Sunday, October 26, 2014

Adam Rogers - Sight

Styles: Guitar Jazz
Year: 2009
File: MP3@320K/s
Time: 61:18
Size: 140,6 MB
Art: Front

(6:36)  1. Sight
(6:24)  2. Dexterity
(6:12)  3. I Hear A Rhapsody
(4:56)  4. Kaleidoscope
(7:23)  5. Yesterdays
(5:10)  6. Memory's Translucence
(7:35)  7. Let's Cool One
(4:30)  8. Hourglass
(6:59)  9. The Moontrane
(5:29) 10. Beautiful Love

Guitarist Adam Rogers returns with Sight, an album that continues his exploration of heady originals and standards, in the trio format that, with Time and the Infinite (Criss Cross, 2007), took a left-turn from his earlier quartet and quintet records. Surrounded by friends old and new on Time, with Sight Rogers returns to longtime drummer Clarence Penn after that brief hiatus. John Patitucci may replace equally longtime bassist Scott Colley, but they're hardly new acquaintances. Rogers spent plenty of time with Patitucci in the studio and on the road with the late Michael Brecker's Quindectet project, Wide Angles (Verve, 2003), resulting in a trio chemistry here that possesses both that wonderful "first encounter" energy, and no shortage of established empathy between the individual players. That best of both worlds makes Sight an improvement over the undeniably fine Time. As meticulous here as in his sideman stint with saxophonist Chris Potter's Underground on Ultrahang (ArtistShare, 2009), in the director's chair Rogers is more decidedly cerebral, with often knotty and unpredictable compositions and arrangements. 

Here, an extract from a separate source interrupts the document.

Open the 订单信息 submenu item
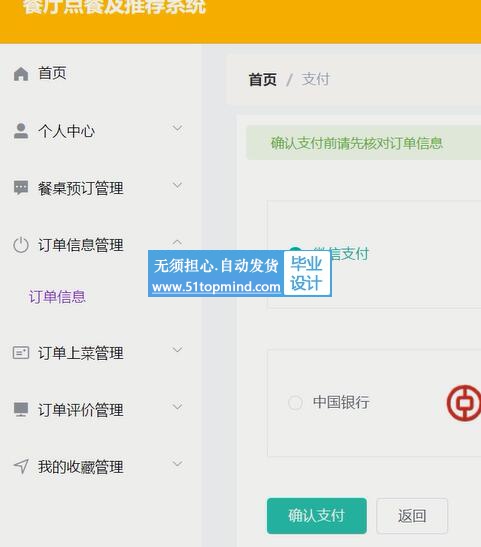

That doesn't mean a lack of resonance, however. Rogers' title track grooves mightily, a modal tune that opens with a vamp which could easily ratchet into the red zone were it not for the same dark, warm, and woody tone that largely defines Rogers playing throughout the disc, the one exception being his fairly literal look at the balladic standard "Beautiful Love," that Rogers makes his own on nylon-string guitar. After emerging as a chops meister in the 1980s with Chick Corea's Akoustic and Elektric bands, Patitucci has evolved into one of his generation's most important bassists. His work in Wayne Shorter's nearly decade-old quartet has contributed to the revitalization of the legendary saxophonist/composer's career, and he brings a similar telepathic elasticity to Rogers' trio. He constantly juggles the role of anchor with that of lyrical foil, and while he clearly still has chops to burn it's never in service of anything but the music. The near-classicism of Rogers' "Kaleidoscope" finds Patitucci acting as contrapuntal partner and harmonic focus for Rogers, whose lithe, graceful lines weave in and out of this ethereal composition with the increasing confidence that's marked the guitarist's trajectory for two decades. Penn engenders loyalty, whether with Rogers or trumpeter Dave Douglas, in whose electro-acoustic quintet he's held the drum seat since inception nine years ago.

Here he creates a stable but flexible pulse to Rogers' complex rhythmic, harmonic, and temporal rearrangement of Jerome Kern's "Yesterdays" and a more faithful version of Woody Shaw's enduring "The Moontrane," the latter a song that with brass removed and guitar its primary melodic and chordal instrument still swings, but with in a lighter, more open-ended fashion. When compared to Kurt Rosenwinkel's standards-heavy Reflections (Wommusic, 2009), Sight is a more challenging and overtly virtuosic look at music that spans decades. For a younger generation of players, it's clear that music at the very foundation of jazz continues to provide inspiration for ultra-modern exploration. ~ John Kelman  http://www.allaboutjazz.com/sight-adam-rogers-criss-cross-review-by-john-kelman.php#.VEqeX8lZi5g
 
Personnel: Adam Rogers: guitars, piano (1); John Patitucci: bass; Clarence Penn: drums.